The results of the study showed that the clinical use of typical and atypical antipsychotics varied in different regions, which was largely subject to the degree of sample coverage, the level of local economic development, the level of medical development, and other factors. In addition, a study by Wang et al. [
27] concluded that antipsychotics combined with adjunctive psychotropic drug use is more common, which is also consistent with the proportion of patients treated with antipsychotics who were also prescribed adjunctive psychotropic drugs in this study. There are no studies on the prescribing of herbal medicines by patients, and the inclusion of the prescribing of herbal medicines in this study was done to provide a more comprehensive picture of the drug therapy of patients with BD.
The innovation of this study lies in the detailed analysis of the use patterns of antipsychotic drugs in BD patients, revealing the differences in the actual clinical application of different types of antipsychotic drugs and their impact on patient safety and efficacy. Especially in terms of the proportion of anticholinergic drug use, we found that patients using only atypical antipsychotics had a lower rate of anticholinergic drug use than those using typical antipsychotics, which provides a new reference for clinicians when choosing antipsychotic drugs. In addition, this study systematically analyzed the use of traditional Chinese medicine in the treatment of BD patients for the first time, providing data support for the integrated traditional Chinese and Western medicine treatment of BD. These findings not only enrich the clinical research data on BD treatment but also provide new ideas for future research directions.
However, this study also has some limitations. First, the difference in the number of participants among the three groups is too large, which may cause bias in the results. For example, the small number of patients using only typical antipsychotics may have affected the power of the statistical analysis and the generalizability of the results.

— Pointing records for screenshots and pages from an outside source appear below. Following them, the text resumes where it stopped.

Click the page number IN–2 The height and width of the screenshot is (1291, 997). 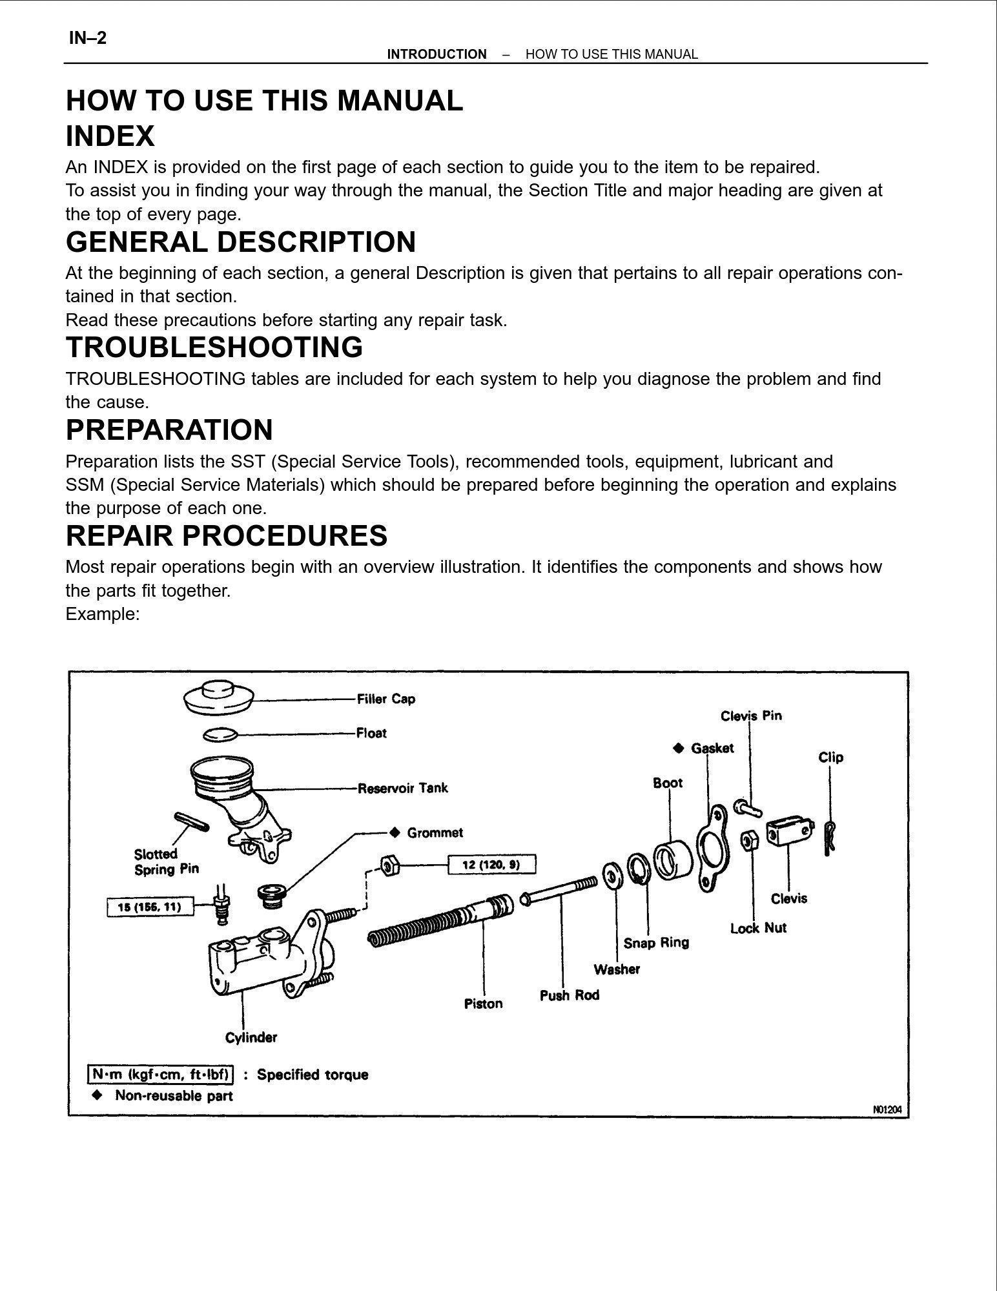pyautogui.click(x=88, y=38)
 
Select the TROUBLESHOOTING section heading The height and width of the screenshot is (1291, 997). pyautogui.click(x=214, y=347)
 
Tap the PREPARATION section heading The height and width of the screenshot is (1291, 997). pyautogui.click(x=169, y=430)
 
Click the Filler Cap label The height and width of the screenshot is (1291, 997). pyautogui.click(x=385, y=699)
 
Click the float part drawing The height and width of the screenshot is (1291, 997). pyautogui.click(x=220, y=734)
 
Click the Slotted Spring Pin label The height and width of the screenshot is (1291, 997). pyautogui.click(x=166, y=862)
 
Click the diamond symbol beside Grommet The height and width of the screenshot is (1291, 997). pyautogui.click(x=395, y=832)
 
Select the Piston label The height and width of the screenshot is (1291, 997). pyautogui.click(x=483, y=1004)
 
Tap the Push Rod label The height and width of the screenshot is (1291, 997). pyautogui.click(x=569, y=995)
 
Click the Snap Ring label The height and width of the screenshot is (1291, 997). pyautogui.click(x=656, y=943)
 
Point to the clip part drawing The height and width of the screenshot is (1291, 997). pyautogui.click(x=830, y=838)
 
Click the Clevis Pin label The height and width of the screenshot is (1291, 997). pyautogui.click(x=751, y=716)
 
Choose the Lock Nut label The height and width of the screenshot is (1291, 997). pyautogui.click(x=758, y=928)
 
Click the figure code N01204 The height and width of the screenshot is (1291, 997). pyautogui.click(x=887, y=1110)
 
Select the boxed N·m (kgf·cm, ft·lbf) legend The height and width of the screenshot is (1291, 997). pyautogui.click(x=160, y=1075)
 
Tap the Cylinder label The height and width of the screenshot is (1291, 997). pyautogui.click(x=251, y=1038)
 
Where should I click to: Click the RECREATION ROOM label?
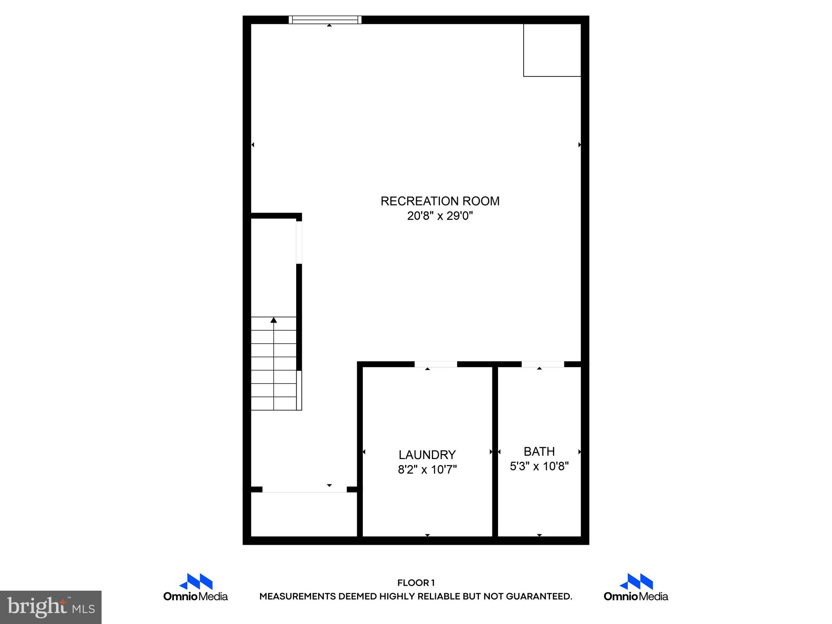[440, 201]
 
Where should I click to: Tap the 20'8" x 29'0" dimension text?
[440, 216]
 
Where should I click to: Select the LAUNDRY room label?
[427, 455]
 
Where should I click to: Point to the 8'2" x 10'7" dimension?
[427, 470]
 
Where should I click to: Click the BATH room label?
[539, 451]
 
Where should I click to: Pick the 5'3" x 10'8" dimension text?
[539, 466]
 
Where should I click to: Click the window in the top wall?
[325, 20]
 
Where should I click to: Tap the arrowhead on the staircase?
[274, 320]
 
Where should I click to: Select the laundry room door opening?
[436, 364]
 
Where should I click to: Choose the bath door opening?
[543, 364]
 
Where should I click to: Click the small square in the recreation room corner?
[552, 50]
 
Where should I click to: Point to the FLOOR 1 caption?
[416, 583]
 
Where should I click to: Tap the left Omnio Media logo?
[195, 587]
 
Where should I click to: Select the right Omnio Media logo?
[636, 587]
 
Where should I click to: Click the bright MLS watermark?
[51, 607]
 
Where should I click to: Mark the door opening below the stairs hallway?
[304, 490]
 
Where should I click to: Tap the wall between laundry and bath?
[495, 451]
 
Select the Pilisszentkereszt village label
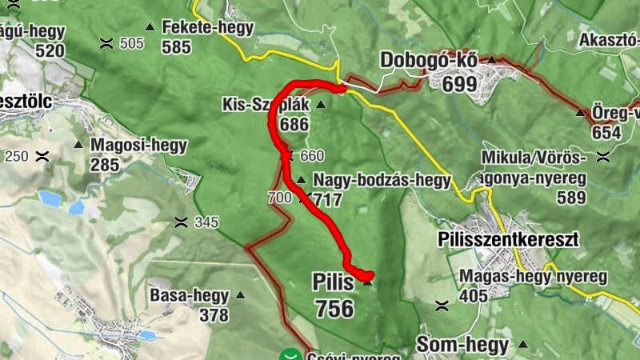click(507, 239)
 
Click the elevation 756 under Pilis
click(334, 307)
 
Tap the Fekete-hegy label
click(207, 27)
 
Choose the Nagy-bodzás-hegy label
click(382, 180)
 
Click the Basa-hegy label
click(189, 295)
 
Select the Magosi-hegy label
click(139, 146)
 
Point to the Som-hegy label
click(462, 346)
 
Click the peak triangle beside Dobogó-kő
click(492, 60)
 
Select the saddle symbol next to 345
click(182, 222)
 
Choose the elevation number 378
click(214, 314)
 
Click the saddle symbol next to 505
click(106, 44)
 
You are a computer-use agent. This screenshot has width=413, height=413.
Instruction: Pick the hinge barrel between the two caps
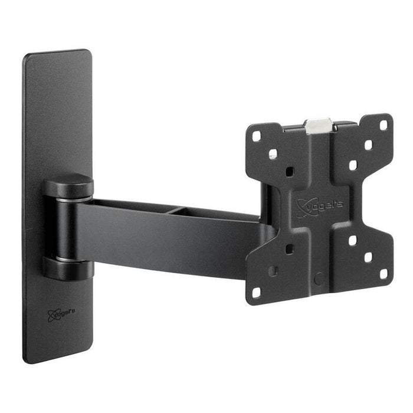pyautogui.click(x=66, y=227)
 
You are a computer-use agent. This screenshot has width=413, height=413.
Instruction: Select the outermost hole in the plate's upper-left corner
pyautogui.click(x=257, y=136)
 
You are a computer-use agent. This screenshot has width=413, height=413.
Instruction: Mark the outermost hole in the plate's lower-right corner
pyautogui.click(x=384, y=274)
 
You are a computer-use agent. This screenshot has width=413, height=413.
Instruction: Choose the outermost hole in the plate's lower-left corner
pyautogui.click(x=257, y=292)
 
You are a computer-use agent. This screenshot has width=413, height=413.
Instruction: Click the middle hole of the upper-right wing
pyautogui.click(x=368, y=144)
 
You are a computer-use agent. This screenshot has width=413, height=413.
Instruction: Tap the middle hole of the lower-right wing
pyautogui.click(x=368, y=257)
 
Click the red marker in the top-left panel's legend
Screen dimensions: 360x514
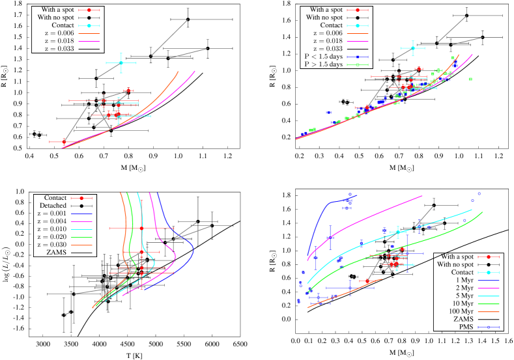click(89, 10)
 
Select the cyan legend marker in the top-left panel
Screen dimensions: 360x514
click(89, 25)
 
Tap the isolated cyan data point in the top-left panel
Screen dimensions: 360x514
click(121, 62)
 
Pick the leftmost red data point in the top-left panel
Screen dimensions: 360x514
click(64, 141)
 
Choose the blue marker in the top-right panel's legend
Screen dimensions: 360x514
click(357, 57)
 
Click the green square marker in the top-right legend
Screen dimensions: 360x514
click(357, 64)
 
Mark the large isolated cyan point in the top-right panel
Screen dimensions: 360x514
click(412, 48)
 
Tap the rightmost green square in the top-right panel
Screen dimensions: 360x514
click(470, 79)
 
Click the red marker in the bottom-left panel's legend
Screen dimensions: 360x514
click(81, 198)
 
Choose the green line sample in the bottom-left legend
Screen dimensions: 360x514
click(81, 237)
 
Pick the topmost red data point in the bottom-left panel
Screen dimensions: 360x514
click(141, 228)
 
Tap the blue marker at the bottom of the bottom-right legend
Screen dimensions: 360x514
click(489, 327)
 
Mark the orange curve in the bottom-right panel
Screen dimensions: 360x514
click(345, 294)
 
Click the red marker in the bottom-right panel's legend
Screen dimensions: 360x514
click(489, 256)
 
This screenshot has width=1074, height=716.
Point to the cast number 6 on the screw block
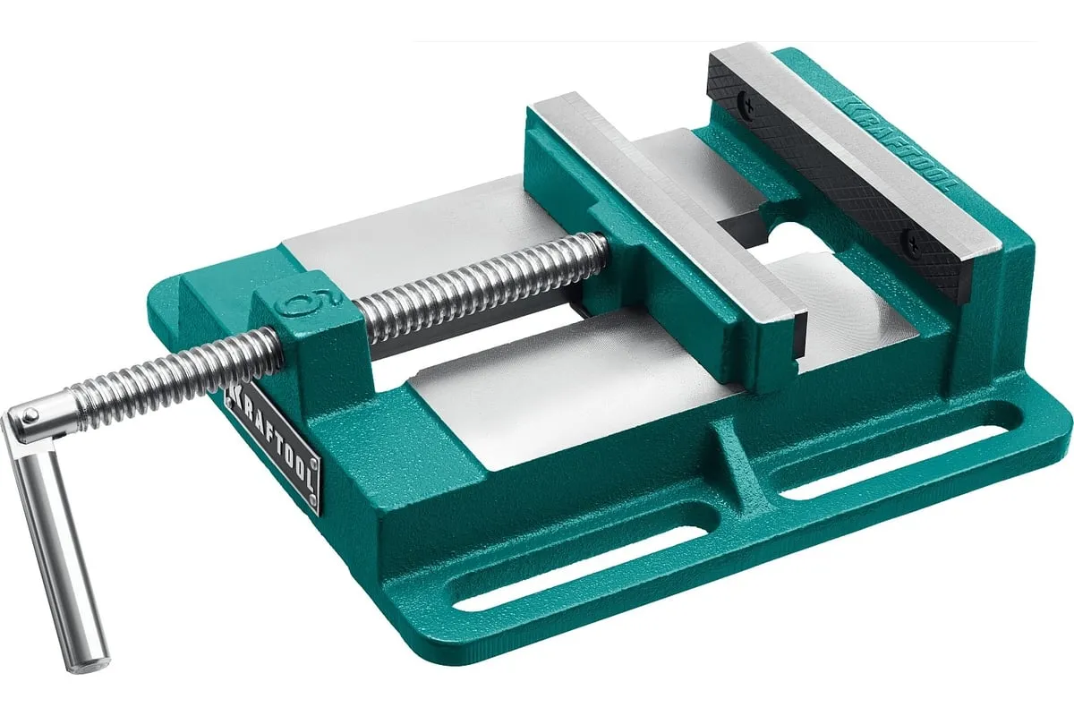click(311, 303)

Second, due to differences in economic development levels, investment in medical service resources, drug prices and accessibility, patient characteristics, and physician expertise across different regions, the results of this study cannot represent the use of antipsychotics by BD patients in other regions of China. In addition, the sample size of this study is relatively small, and a convenience sampling method was used, which may affect the generalizability of the results. Future studies should consider increasing the sample size and using a more random sampling method to improve the reliability and generalizability of the research findings.
Conclusions
In summary, antipsychotics play a crucial role in the pharmacological treatment of patients with BD. This study, through a detailed analysis of the use patterns of antipsychotic drugs and their impact on patient safety and efficacy, emphasizes the importance of considering both safety and the specific characteristics of the patient’s condition when prescribing antipsychotics. It provides clinicians with new references, especially regarding the use of anticholinergic drugs and traditional Chinese medicine. These findings not only enrich the clinical research data on BD treatment but also offer new directions for future studies.